Talking courage with a Co-Founder of a Social Impact Startup

3 minute read

Sandra Capponi Sandra Capponi is the co-founder and head of business development at social impact startup, Good On You

With over 15 years experience in corporate social responsibility, Sandra has long been concerned with sustainability issues in big business. She especially cares about the impact of fashion, an industry that is notorious for its opaque supply chains with devastating effects on people and the planet.

Sandra started Good On You because she sees huge potential in driving businesses to be more sustainable and fairer through the everyday purchasing choices we all make.

Join us as Sandra shares that her purpose drives her to tell big, powerful businesses that “enough is enough; the exploitation of people and planet is never acceptable.”

How would you describe workplace courage?

To me, workplace courage is about going against the norm and taking chances on what you believe in, even if you’re unsure or obstacles get in your way.

It’s about following your passions and not compromising on your values, no matter what, while also acknowledging that you don’t have all the answers and you need to be open to change.

That means being prepared to take hits, sometimes completely failing, but turning that into a positive by learning and finding ways to move on.

As a leader, I think workplace courage also means creating an environment for your team to feel supported to take big leaps of faith, as well as trusting them to do the right thing.

What does courage look like in your workplace?

Good On You is a startup, so the future is always uncertain.

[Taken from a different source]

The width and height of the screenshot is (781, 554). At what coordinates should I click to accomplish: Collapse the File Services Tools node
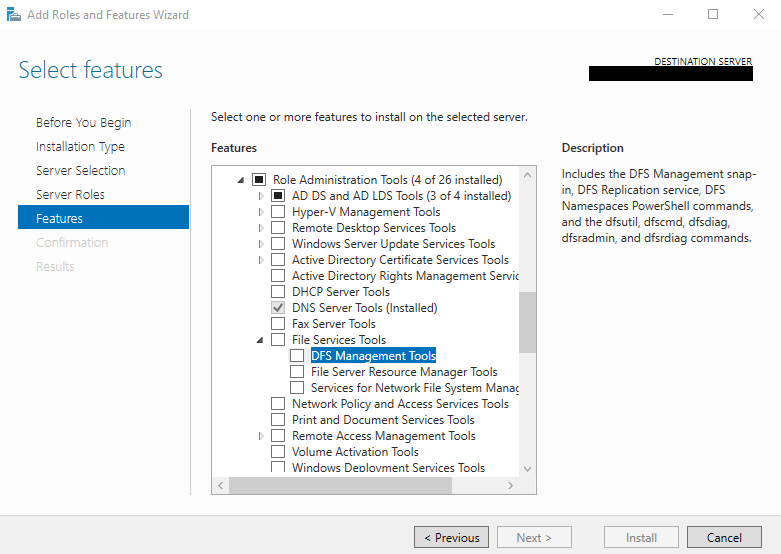click(x=261, y=340)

Every day we’re faced with challenging decisions about how we can survive and thrive with the limited resources that we have – from choosing which product upgrade and business model to test next, to figuring out how to respond to an investor or client, as well as forming a stance on modern slavery and carbon emissions.  And that’s all before breakfast 🙂

We need to take risks and do things differently to achieve our goals and we definitely make mistakes along the way. It’s both exciting and scary at the same time.

It helps that I work with an amazing team of people who’ve sacrificed taking the easy road to be a part of Good On You. I think it’s our shared passions for creating a fairer, more sustainable fashion industry (and beyond!) that give us all the courage to keep pushing ahead.

Plus speaking up for what you believe in goes to the very core of what Good On You is all about. We help people to use their voice and their purchasing power to reject the status quo and push for the change they want to see in the world.

sandra capponi_good on you 2

Please describe 1-2 examples in which you have been courageous.  What did you do?  Who/what enabled you to be courageous?  What was the outcome?  

I guess you could say my decision to quit my corporate career and co-found Good On You was courageous. I was leaving behind secure wages, support networks and a clear path towards so-called “success”. I was also told numerous times that it wasn’t the right move and that I should take a more certain, settled path.

But I’d like to think that I was being more courageous by taking on big, powerful businesses in my work at Good On You and saying to them that “enough is enough– the exploitation of people and the planet is never acceptable.”

In both cases I feel that it was a belief in myself, a belief in what I knew was right for me and in the things that I cared about that gave me purpose.

And of course the knowledge that if it doesn’t work out, then that’s OK too.

One thing that is for certain is that I’m very lucky – I’ve had a fortunate upbringing with a good education and a great family life, so it’s a lot easier for me to have trust in myself and in my future. I might be courageous for standing up for some big social and environmental issues, but to me it felt really gutless to just sit back and do nothing with all that privilege.

From your point of view, to what extent are Australia’s leaders leading with courage?

If you mean in the political sphere, then I’m sure many of us share the view that Australia’s leaders seem to be really struggling to lead with courage. In fact, they seem to be leading from a position of fear – fear of losing power -instead of having the determination to fight for the policies they believe to be right for the country and its people.

I hate to generalise though. Outside of politics, and even within it, there are also many leaders that are standing up for positive change. That’s the best thing about Australia – that we live in a society where we can all have a voice, we can all speak up without fear to act on the things that matter and have hope for a better future.


In reading this interview, you may have identified a situation in which “enough is enough.’’ This may be a personal, workplace, community or global issue. Whatever that situation is – big or small – I trust that you’ve been inspired by Sandra’s story to consider taking action – big or small – with courage.